Text block ->
----------------------------------------

Diamond Industry at the Exhibition Expo Brussels 1958

© Expo58

Architect(s) : R. Haan

Located opposite the Grand Palais, the diamond industry pavilion was part of a complex that included the Palais de l'Elegance, and the Luxury and Adornment industries.

The mahogany panelling and decoration of the pavilion highlighted the 49 showcase cases that protected a never-before-seen collection of jewels and stones of great price.

A working diamond workshop showed you how to cut and polish diamonds into precious jewels.

Under the entrance portico, four outdoor showcases summarised the activities of the group.

Do you know the fabulous history of diamonds?

Showcase no. 1 recalled the first imports into Europe, the prestige that the jewel enjoyed first in the Oriental courts and then throughout the world, not only as a jewel, but as a factor of industrial progress.

The extraction of diamonds requires an extraordinary effort: to obtain 12 litres of rough diamonds, a volume of earth equal to that of the pyramid of Cheops must be stirred up!

----------------------------------------

Data below ->
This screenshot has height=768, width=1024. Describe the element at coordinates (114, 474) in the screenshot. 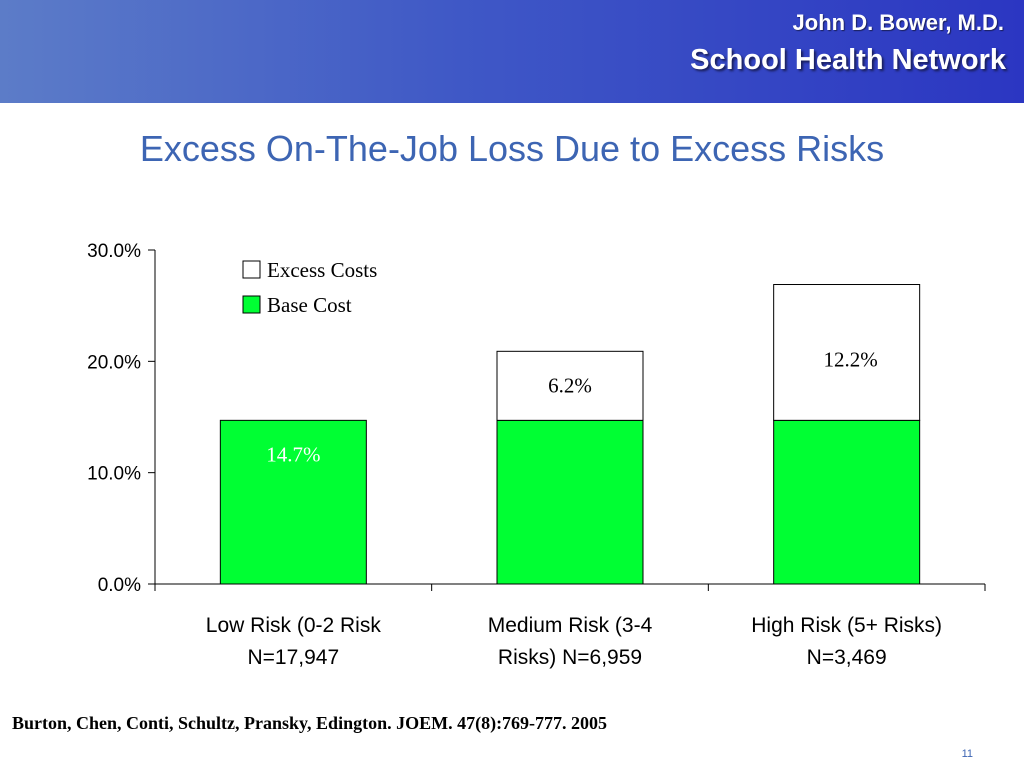

I see `y-tick-label: 10.0%` at that location.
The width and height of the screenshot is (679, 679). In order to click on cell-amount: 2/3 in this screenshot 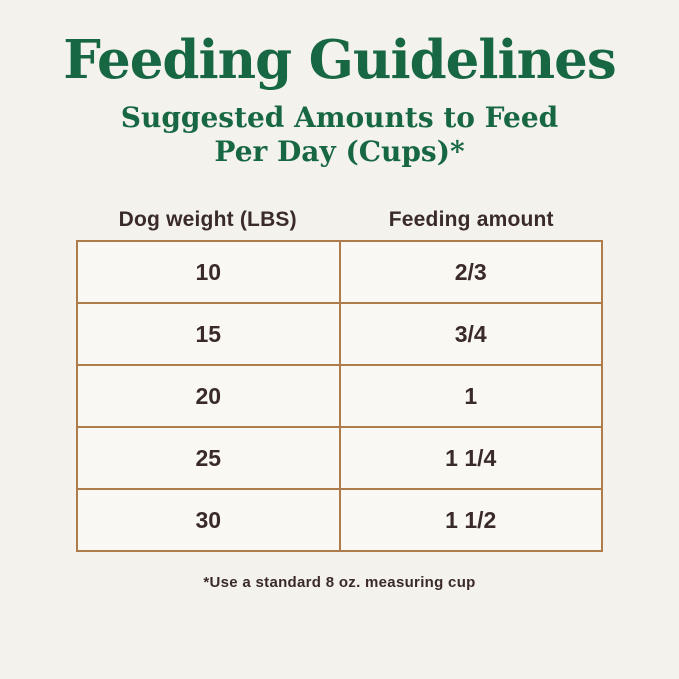, I will do `click(470, 272)`.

----------------------------------------

Requirement ->
In the text on the diamond industry pavilion at Expo Brussels 1958, how many showcase cases protected the collection of jewels and stones?

Exercise solution ->
49